469 - Suicide Prevention Safety Plan Implementation at a Freestanding Children’s Hospital Emergency Department
Sunday, April 30, 2023
3:30 PM – 6:00 PM ET
Poster Number: 469 Publication Number: 469.309
Stephanie Doupnik, Children's Hospital of Philadelphia, Philadelphia, PA, United States; Adam Rudofker, Childrens Hospital of Philadelphia, Philadelphia, PA, United States; Rachel Waimberg, Children's Hospital of Philadelphia (CHOP), Philadelphia, PA, United States; ANIK JHONSA, Childrens Hospital of Philadelphia, Moorestown, NJ, United States; Jason Lewis, Perelman School of Medicine at the University of Pennsylvania, Philadelphia, PA, United States
Children's Hospital of Philadelphia Philadelphia, Pennsylvania, United States
Background: Suicide is the second leading cause of death among young people ages 10 to 24. Safety planning is an evidence-based intervention in which a clinician collaborates with a patient and family to create a structured plan for ongoing safety in the community after a patient leaves emergency department (ED) or inpatient care. Objective: At our quaternary freestanding children’s hospital, we aimed to increase safety plan completion for patients at risk of suicide discharged home from ED or inpatient medical care from 7% with a safety plan at project baseline to 50% at 18 months, regardless of patient gender, race, ethnicity, and insurance status.
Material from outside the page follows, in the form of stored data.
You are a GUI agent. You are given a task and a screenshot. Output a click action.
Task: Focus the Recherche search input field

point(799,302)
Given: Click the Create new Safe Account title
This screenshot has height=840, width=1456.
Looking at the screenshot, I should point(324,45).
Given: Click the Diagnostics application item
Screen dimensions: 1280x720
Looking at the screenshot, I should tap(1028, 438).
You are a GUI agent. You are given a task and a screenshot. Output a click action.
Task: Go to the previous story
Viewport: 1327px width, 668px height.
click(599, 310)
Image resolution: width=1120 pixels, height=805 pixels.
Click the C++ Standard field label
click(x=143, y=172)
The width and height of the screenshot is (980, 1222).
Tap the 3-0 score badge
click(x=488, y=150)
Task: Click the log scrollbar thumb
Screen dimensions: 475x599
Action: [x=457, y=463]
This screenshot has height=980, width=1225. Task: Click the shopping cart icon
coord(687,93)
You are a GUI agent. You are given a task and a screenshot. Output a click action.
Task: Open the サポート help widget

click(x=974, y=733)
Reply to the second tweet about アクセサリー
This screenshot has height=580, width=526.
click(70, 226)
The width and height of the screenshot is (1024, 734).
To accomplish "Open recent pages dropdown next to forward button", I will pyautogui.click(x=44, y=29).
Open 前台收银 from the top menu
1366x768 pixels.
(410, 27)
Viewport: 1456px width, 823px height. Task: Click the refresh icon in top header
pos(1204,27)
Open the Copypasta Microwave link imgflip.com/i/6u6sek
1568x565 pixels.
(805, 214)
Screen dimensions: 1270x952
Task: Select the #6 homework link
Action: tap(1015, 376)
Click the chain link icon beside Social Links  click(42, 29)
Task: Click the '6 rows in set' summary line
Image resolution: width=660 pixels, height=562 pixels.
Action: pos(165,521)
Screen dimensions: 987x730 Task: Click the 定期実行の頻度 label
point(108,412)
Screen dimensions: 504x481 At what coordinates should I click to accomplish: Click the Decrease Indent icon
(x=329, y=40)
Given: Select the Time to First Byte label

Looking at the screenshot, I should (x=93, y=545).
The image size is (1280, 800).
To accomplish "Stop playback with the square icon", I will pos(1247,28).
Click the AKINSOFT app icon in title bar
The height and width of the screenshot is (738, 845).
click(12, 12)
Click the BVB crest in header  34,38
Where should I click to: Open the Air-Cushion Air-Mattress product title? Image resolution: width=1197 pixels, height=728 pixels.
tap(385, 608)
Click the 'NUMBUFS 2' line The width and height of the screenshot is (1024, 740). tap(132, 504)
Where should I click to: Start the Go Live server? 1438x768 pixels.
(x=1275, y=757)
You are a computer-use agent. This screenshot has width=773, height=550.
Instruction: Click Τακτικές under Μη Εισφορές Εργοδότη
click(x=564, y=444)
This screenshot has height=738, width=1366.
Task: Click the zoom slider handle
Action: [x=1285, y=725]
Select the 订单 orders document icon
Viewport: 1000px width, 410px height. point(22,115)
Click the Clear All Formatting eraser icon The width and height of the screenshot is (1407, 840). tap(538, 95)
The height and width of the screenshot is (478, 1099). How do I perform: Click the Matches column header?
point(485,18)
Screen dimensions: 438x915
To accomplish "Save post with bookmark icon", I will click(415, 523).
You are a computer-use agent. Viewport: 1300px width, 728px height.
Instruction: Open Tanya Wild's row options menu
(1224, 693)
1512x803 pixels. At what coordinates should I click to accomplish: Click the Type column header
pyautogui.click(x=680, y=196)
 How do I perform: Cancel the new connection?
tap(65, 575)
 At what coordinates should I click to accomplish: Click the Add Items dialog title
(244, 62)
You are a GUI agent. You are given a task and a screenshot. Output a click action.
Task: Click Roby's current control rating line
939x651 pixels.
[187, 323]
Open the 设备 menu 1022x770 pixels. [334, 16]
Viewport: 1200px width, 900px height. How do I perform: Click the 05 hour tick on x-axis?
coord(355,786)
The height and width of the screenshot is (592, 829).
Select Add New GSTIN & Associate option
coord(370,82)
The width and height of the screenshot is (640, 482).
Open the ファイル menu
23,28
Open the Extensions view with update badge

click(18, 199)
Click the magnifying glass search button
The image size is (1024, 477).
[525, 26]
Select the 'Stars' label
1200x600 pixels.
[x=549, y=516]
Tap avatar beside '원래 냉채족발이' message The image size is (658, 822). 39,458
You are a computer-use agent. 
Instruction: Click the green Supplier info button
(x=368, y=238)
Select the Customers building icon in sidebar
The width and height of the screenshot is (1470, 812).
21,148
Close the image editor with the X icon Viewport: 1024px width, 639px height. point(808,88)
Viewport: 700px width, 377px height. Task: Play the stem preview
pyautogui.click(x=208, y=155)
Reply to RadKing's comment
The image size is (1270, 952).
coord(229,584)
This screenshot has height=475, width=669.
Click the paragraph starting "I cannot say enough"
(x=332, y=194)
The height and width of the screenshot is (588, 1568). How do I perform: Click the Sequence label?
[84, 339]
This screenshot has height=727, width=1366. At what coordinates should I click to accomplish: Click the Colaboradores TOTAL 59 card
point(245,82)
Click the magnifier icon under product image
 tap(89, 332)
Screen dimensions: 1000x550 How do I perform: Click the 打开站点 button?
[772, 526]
Design/Methods: We defined patients at risk of suicide as having a positive suicide screen and a subsequent elevated suicide risk assessment using the Columbia Suicide Severity Rating Scale, regardless of presenting chief complaint. An interdisciplinary team including members from psychiatry, psychology, emergency medicine, hospital medicine, social work, and informatics identified primary drivers of low safety plan completion rates, which included lack of clinician training and lack of a place to document a safety plan. The team then used PDSA cycles to sequentially implement: (1) electronic health record list of patients requiring safety plans (December 2021); (2) best-practice alerts to identify patients needing safety plans more accessible (January 2022); (3) Monthly reports to leaders of safety plan completion rates (February 2022); (4) hybrid virtual and in-person safety planning training including a safety planning simulation (July-December 2022). Results: During the project period, there were 2,217 encounters for patients at risk of suicide who were discharged home. Safety plan completion rates increased from 7% of patients receiving a safety plan by discharge at project baseline to 64% by December 2022, resulting in a centerline shift. Safety plan completion rates did not differ by gender, race, ethnicity, or insurance status. Electronic health record tools did not create in sustained improvements in safety planning rates without accompanying clinician training in safety planning. Safety planning training was completed by 68 of 70 eligible ED and inpatient-based social workers, psychologists, psychiatrists, psychiatric nurse practitioners, and trainees in those disciplines.
Conclusion(s): Our team implemented safety planning for more than half of ED and hospital discharges within our 18-month project period. Future directions include increasing ED safety planning rates, and implementing safety planning in primary care.